Envoyé par
ahmeddamien
La population américaine commence à regarder avec désapprobation la fortune des autres.
Les habitants du pays du rêve américain voient de manière de plus en plus pessimiste leur propre chance de réaliser ce rêve. Et ils ne sont pas les seuls. Dans d’autres pays, prospères ou non, l’indignation contre l’ordre mondial existant croît.
Le fossé croissant entre les riches et les pauvres est une tendance mondiale générale, qui mène doucement mais sûrement le monde vers une époque de haine de classe et de guerres civiles, font remarquer les économistes et les sociologues. Ce processus est constaté aussi bien aux
Etats-Unis, que dans l'opulente Europe ou la Russie mécontente.
Les participants au Forum économique mondial (FEM) ont qualifié dans leur rapport "Risques globaux 2012" la différence sociale en termes de revenus des personnes de menace majeure. Et les spécialistes de l’organisation américaine de recherche Pew Research Center ont découvert que les deux tiers des Américains considéraient l’écart entre les riches et les pauvres comme "large" et "très large".
Selon une étude publiée mercredi par le Pew Research Center, la différence entre les revenus des pauvres et des personnes aisées est en tête de liste des problèmes sociaux des Américains. Cette question passe avant même les problèmes traditionnels pour les Etats-Unis, tels que les relations entre les immigrants et la population autochtone, ainsi qu’entre les blancs et les noirs.
Le monde se révolte
Comme l’indique le rapport de Pew Research Center, ces deux dernières années le nombre de personnes aux Etats-Unis constatant un grand écart entre les riches et les pauvres a augmenté de 20%. D’ailleurs, non seulement les pauvres, mais également les couches aisées évoquent ce problème.
64% des interrogés, dont le revenu familial est inférieur à 20.000 dollars par an, et 67% percevant plus de 75.000 par an parlent de différence significative entre les revenus.
La majorité de ceux qui considèrent l’écart entre les riches et les pauvres comme important sont des personnes âgées entre 18 et 34 ans. Par ailleurs, les jeunes constituent la majorité des participants au mouvement de protestation Occupons Wall Street, né aux Etats-Unis en septembre dernier et qui est soutenu dans plusieurs pays européens, ainsi qu’au Canada et en Australie.

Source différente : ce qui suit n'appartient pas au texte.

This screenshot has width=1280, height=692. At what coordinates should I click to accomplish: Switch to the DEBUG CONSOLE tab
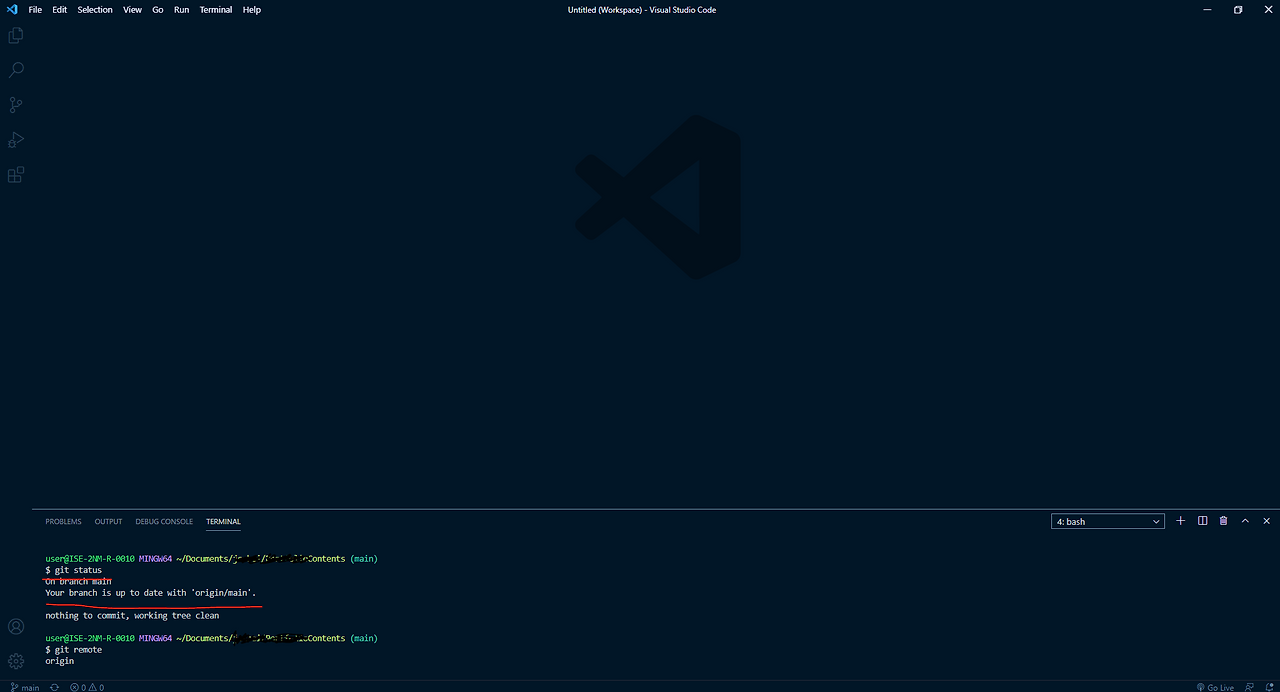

Des dizaines de milliers de personnes au Royaume-Uni, en Suisse, en Allemagne, au Canada et en Australie descendent dans la rue pour manifester contre le chômage, les institutions financières nationales et la minorité riche. Et cela dans des pays relativement prospères d’un point de vue économique et social.
La protestation de la société contre les inégalités sociales s’est exprimée dans les troubles qui ont frappé les grandes villes britanniques début août. Des milliers de jeunes saccageaient et pillaient des magasins, incendiaient les voitures. 5 personnes ont été tuées et près de 300 ont été blessées pendant ces troubles. Plus de 2.000 personnes, dont beaucoup de mineurs, ont été arrêtées pour leur participation à ces actions.